The lower cost of DVDs could benefit supermarkets in two ways: enable them to inventory rentals more deeply and better satisfy demand, and endcap DVD catalog titles at less than $10 for impulse buys "for customers who want to improve their collections of titles from the 1970s, 1980s and 1990s," said Jan Saxton, vice president-analyst, film entertainment, Adams Media Research, Carmel, Calif.

"These classics can play an important role," added Daniels. "People are selling their videotapes at garage sales, and replacing their collections with DVDs."

Citing her inventory of 8,000 titles, because "that's the assortment we need to compete with Kroger and the Wal-Mart Supercenter nearby," Daniels said her focus has to be on rentals: "I pay more for my DVDs than Best Buy sells them for."

Saxton observed that DVD sell-through is already cannibalizing rentals. "The rental market is virtually flat, up 1.5% in dollars in 2003 to $10.134 billion, and projected to be up another 1.5% in 2004. However, that's actually good news for supermarkets -- the rental market is holding steady in the face of competition from other entertainment sources such as sell-through and video-on-demand."

The key issue for supermarkets is "whether or not the overall market is healthy. It is. The combined rental/ sell-through market in DVD and VHS will be up 17% in 2003," Saxton told SN (interviews for this story took place in late December).

Looking ahead, "the biggest outside influence on DVD over the next year that I can think of today will be widescreen laptops and 55- and 61-inch televisions," adds Oldani. "The more wide-screen monitors out there, the more it favors DVD. Usually when you step up to that, you also have a progressive scan DVD player and a surround sound system to make the viewing experience more enjoyable. In the end we'll sell more DVDs because of it."

According to figures compiled by the Digital Entertainment Group, Los Angeles, based on data from the Consumer Electronics Association, Arlington, Va., U.S. consumers bought nearly 6.5 million DVD players in the third quarter of 2003, a 36.5% surge over the same year-earlier period. This raised the number of DVD playback devices to more than 100 million in at least 55 million American homes, estimated DEG, also noting that approximately 34% of DVD owners now have more than one player. At this rate of growth, DVD will be in 70 million households by 2006, noted Adams Media Research.
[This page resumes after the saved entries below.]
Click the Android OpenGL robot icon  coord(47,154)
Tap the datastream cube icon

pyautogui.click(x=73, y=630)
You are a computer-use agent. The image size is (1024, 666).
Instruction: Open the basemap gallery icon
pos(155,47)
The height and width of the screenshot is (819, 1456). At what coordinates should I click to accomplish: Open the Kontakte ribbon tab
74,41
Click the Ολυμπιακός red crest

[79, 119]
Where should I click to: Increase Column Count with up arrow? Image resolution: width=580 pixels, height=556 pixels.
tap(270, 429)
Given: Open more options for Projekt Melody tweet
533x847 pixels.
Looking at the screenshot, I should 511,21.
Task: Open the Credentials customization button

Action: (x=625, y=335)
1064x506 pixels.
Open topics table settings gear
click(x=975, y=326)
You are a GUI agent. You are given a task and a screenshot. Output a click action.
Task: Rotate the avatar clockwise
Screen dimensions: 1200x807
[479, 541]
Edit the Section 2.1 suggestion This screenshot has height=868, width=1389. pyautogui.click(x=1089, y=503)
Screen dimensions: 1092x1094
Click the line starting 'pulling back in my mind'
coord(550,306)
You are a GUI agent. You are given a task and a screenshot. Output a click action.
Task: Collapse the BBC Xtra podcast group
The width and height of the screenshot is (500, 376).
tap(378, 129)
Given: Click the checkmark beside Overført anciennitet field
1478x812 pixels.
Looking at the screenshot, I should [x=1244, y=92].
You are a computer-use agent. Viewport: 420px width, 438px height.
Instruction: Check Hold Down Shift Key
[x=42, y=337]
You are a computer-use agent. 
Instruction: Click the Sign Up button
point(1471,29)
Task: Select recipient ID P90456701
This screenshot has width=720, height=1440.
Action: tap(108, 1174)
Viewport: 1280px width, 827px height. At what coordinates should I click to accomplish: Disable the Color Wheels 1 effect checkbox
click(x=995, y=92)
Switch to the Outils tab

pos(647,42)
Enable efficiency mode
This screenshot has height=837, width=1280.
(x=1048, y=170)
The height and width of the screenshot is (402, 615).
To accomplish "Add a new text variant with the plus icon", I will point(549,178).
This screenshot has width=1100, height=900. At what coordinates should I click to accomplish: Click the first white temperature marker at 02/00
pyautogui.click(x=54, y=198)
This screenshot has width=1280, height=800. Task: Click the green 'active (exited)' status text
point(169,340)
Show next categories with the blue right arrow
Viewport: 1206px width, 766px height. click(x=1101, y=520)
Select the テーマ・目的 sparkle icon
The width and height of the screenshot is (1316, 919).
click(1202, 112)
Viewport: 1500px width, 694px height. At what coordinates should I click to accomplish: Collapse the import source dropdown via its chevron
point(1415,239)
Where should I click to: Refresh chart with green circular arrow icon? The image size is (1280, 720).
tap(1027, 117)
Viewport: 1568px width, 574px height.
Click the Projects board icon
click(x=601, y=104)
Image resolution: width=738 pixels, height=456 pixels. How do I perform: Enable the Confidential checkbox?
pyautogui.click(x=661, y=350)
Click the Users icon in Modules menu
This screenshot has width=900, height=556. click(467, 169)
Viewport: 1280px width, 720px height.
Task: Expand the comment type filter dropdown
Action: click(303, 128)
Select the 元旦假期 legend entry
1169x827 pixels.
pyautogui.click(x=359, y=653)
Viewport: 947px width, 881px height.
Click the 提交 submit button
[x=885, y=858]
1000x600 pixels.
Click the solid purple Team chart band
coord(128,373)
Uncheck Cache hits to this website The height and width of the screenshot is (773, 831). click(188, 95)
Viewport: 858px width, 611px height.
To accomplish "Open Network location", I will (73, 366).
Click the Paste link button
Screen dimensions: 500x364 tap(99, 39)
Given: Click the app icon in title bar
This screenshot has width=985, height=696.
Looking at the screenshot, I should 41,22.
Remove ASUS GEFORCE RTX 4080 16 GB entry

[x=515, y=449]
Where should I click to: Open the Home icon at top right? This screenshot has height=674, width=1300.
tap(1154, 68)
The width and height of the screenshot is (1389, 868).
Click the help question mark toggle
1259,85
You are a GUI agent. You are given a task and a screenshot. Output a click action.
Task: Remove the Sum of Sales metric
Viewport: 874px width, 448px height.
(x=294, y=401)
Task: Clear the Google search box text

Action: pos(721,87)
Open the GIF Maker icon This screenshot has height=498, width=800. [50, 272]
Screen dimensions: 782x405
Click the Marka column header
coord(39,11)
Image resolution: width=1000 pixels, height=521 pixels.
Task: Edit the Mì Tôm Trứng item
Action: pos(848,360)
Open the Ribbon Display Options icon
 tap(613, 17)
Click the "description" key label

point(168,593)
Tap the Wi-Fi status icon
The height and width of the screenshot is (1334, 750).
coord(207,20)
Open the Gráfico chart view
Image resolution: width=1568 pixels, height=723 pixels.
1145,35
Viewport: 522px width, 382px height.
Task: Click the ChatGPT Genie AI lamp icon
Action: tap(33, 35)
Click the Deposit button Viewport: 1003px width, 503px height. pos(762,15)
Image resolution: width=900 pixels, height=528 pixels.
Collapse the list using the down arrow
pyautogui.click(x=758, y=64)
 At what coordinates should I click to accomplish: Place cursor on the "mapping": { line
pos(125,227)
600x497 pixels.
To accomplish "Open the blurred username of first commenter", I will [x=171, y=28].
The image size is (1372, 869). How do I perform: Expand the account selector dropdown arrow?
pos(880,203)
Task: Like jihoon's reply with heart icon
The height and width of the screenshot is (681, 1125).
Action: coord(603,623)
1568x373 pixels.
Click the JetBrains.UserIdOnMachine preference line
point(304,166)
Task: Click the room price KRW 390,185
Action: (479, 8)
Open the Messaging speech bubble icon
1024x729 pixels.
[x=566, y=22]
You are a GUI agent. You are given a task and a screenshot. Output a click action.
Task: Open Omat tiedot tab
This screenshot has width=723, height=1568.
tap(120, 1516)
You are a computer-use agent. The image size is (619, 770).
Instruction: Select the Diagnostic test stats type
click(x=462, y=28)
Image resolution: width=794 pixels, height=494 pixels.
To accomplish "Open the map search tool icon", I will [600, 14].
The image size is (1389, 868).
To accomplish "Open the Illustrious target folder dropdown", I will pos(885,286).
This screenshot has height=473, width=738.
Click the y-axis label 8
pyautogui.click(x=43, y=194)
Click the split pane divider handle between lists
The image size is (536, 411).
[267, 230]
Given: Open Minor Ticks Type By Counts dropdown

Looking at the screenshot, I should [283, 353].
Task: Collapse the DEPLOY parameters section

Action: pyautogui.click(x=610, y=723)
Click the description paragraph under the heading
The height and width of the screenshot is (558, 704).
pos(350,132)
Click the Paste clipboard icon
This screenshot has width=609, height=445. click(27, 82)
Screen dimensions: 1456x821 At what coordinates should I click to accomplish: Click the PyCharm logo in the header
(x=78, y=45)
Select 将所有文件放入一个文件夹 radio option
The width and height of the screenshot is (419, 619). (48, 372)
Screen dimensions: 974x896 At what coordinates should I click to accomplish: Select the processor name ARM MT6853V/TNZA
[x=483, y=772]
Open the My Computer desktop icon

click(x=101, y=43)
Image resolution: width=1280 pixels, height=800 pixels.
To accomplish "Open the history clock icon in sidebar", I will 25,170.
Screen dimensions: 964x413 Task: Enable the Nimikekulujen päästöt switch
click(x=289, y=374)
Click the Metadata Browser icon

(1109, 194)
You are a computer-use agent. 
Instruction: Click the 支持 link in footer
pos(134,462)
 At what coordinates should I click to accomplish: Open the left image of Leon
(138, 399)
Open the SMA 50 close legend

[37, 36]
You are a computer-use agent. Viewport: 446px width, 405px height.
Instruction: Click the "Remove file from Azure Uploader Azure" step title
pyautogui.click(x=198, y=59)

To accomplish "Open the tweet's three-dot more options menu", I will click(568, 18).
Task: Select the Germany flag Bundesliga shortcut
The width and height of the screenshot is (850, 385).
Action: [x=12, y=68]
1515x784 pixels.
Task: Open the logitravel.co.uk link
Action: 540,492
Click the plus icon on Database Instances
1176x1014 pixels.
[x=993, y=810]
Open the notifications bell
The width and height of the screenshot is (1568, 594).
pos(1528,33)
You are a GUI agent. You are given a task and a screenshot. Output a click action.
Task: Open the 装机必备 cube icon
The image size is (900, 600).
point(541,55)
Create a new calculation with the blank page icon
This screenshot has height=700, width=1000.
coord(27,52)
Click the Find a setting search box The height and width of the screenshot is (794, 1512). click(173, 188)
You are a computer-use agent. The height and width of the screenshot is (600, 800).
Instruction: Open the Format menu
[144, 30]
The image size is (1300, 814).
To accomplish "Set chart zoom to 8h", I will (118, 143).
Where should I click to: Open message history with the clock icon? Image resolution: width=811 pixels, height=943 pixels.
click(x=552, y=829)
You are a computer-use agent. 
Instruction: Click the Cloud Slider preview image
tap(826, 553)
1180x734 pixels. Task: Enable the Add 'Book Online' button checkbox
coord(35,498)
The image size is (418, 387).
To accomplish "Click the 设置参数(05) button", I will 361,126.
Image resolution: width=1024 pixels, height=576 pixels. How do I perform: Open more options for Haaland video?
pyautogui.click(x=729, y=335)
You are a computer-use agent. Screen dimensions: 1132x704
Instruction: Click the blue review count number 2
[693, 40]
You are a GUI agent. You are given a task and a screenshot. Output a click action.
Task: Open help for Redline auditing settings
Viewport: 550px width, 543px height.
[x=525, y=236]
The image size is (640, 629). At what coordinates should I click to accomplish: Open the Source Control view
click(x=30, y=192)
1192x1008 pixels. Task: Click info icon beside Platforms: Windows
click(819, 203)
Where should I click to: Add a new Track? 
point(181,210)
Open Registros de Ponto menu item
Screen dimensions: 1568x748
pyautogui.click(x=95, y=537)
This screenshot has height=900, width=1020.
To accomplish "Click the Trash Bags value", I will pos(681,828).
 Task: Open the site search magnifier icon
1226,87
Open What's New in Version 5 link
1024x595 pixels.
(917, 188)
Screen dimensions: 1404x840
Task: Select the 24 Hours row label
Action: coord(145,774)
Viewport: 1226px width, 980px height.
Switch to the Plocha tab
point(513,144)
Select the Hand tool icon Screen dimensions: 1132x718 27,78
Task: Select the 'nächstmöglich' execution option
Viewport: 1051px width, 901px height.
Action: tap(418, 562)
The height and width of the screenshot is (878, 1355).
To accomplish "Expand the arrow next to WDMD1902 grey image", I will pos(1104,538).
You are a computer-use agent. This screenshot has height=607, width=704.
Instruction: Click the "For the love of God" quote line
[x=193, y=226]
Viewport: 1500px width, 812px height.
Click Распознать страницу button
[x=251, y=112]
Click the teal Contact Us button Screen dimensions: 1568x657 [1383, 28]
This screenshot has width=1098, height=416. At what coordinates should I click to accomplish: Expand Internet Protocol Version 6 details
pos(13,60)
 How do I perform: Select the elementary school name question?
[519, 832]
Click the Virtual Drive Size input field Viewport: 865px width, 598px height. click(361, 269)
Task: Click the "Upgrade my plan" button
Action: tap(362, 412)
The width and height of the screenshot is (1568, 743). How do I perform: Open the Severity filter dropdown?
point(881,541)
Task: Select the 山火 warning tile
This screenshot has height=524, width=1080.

Moreover, DVD title shipments also set records in the third quarter. Figures compiled for DEG by Ernst & Young showed nearly 215 million DVD software units shipped to retail, a 40% increase over the same year-ago period. The total number of units shipped in North America has exceeded 2 billion since the launch of the DVD format in 1997.

"The fourth quarter of 2003 looks to be shaping up as one of the strongest in this industry's history. Not only has the hardware penetration grown beyond our expectations, the lineup and diversity of the software titles being offered will prove to make this year-end a phenomenal success," said Bob Chapek, president of DEG and president of Buena Vista Home Entertainment, Burbank, Calif.

"Manufacturers have adopted a strategy of offering consumers a wide array of choices when it comes to purchasing DVD players [DVD recordable, portable and car models, TV/DVD and DVD/Audio/Video players, DVD-ROM computer drives, set-top boxes, and video gaming systems] and this appears to be paying off," noted Joe Stinziano, vice president, DEG and general manager, home audio-video, Sony Electronics. "As DVD recordable products continue to gain momentum, we're also seeing a marked rise in the purchase of second-room units, many of which are either combination or multi-disc/carousel models."